## Your assignment
Lines from the one containing "RÉGION BOUNKANI : des" through the last line of the data below are to be returned exactly; leave out the rest.

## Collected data

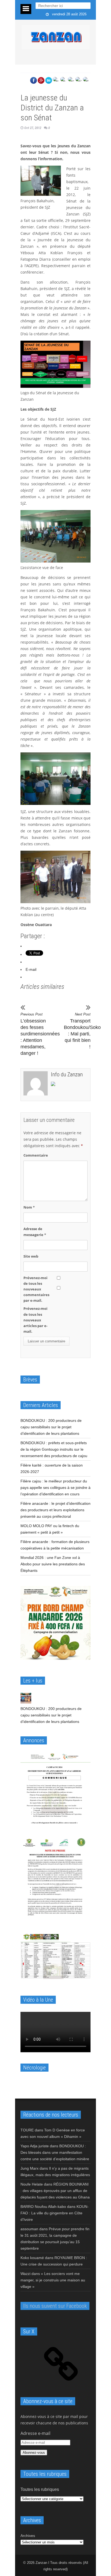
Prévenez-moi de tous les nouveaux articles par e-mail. (35, 1320)
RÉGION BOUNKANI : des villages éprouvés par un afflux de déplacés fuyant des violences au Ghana (55, 2190)
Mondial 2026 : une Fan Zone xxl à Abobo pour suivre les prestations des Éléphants (52, 1564)
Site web (30, 1256)
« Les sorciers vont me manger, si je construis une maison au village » (52, 2280)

## Result
RÉGION BOUNKANI : des villages éprouvés par un afflux de déplacés fuyant des violences au Ghana (55, 2190)
Mondial 2026 : une Fan Zone xxl à Abobo pour suivre les prestations des Éléphants (52, 1564)
Site web (30, 1256)
« Les sorciers vont me manger, si je construis une maison au village » (52, 2280)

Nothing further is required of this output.